Award-winning dads’ project under threat
The south London dads’ project which won the Fatherhood Institute’s first ever Dads Included Award last week may face closure due to funding cuts.
St Michael’s Fellowship chief executive Sue Pettigrew told the Fatherhood Institute’s Engaging fathers as partners conference that her charity may not be able to continue funding its work with young fathers because of a funding shortfall from March 2011.
“Despite the great work we’ve been doing, we know there’s an awfully long way to go before fathers are really being included by mainstream services. Dads can be the solution rather than the problem, but we just have to hope we’ll get more funding – at the moment it comes to and end in March. How will dedicated fathers’ services like ours survive?”

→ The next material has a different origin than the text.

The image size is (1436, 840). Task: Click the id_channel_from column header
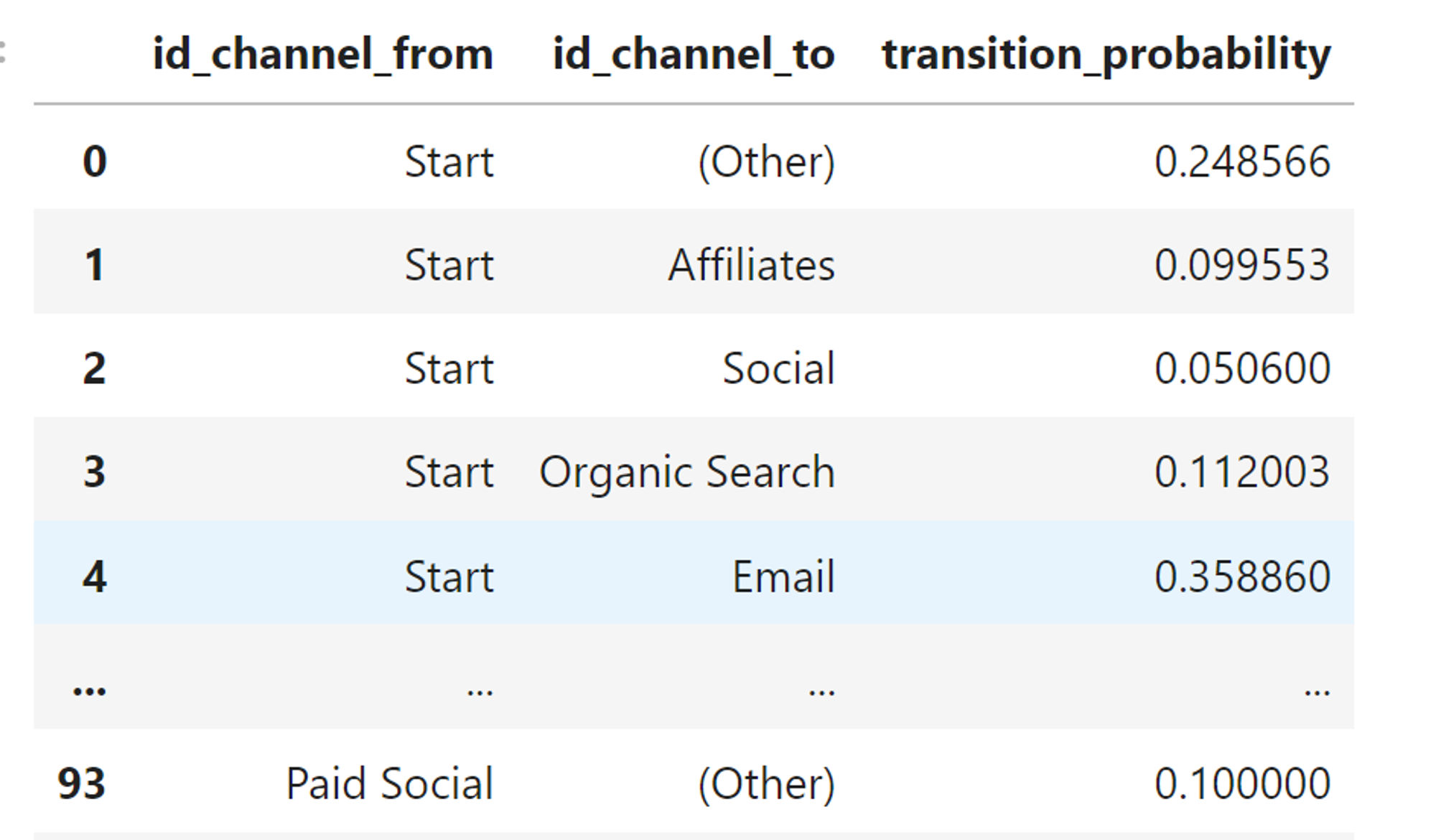click(323, 55)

St Michael’s Fellowship won the £500 award for its empowering work, including three film-making projects and the development of a market gardening and catering social enterprise called ‘Father Nature’. Young dads who attend and volunteer on the charity’s antenatal and other courses – several of whom talked about their experiences at the Engaging fathers as partners event – have been supported to maintain contact with their children, improve their literacy and other skills, and find jobs and training.
A group of dads from the project attended the conference, sharing clips from their three films – Think Fathers, Kim and Big Man, and talked about the impact St Michael’s has had on them:
- Jerome said it had “shown me the importance of being involved in my children’s life. I’m so happy right now.”
- Kieran said he had been very worried as an unemployed dad-to-be but that thanks to St Michael’s he had attended antenatal classes and played a big role as birth partner; he is now working and looking forward to going to university.
- Richard said he had been “shocked, scared and excited” when he found he was going to be a father: “I thought I was a man but really I was a little boy.” He felt that he had been treated by professionals as if he didn’t matter, and that he might, like many young dads, have become detached as a result of being pushed away or ignored – had he not found St Michael’s.
- Jermaine, father of a two-year-old girl, is now doing a literacy course and an NVQ level 2 in youth work.
Safe Ground, an arts-based educational organisation which works with male prisoners and their families through its family relationship and parenting programmes, Family Man and Fathers Inside, was commended in the awards.
PROFF (Promoting the Role of Father Figures), a male carers’ group in South Lanarkshire, also received a commendation.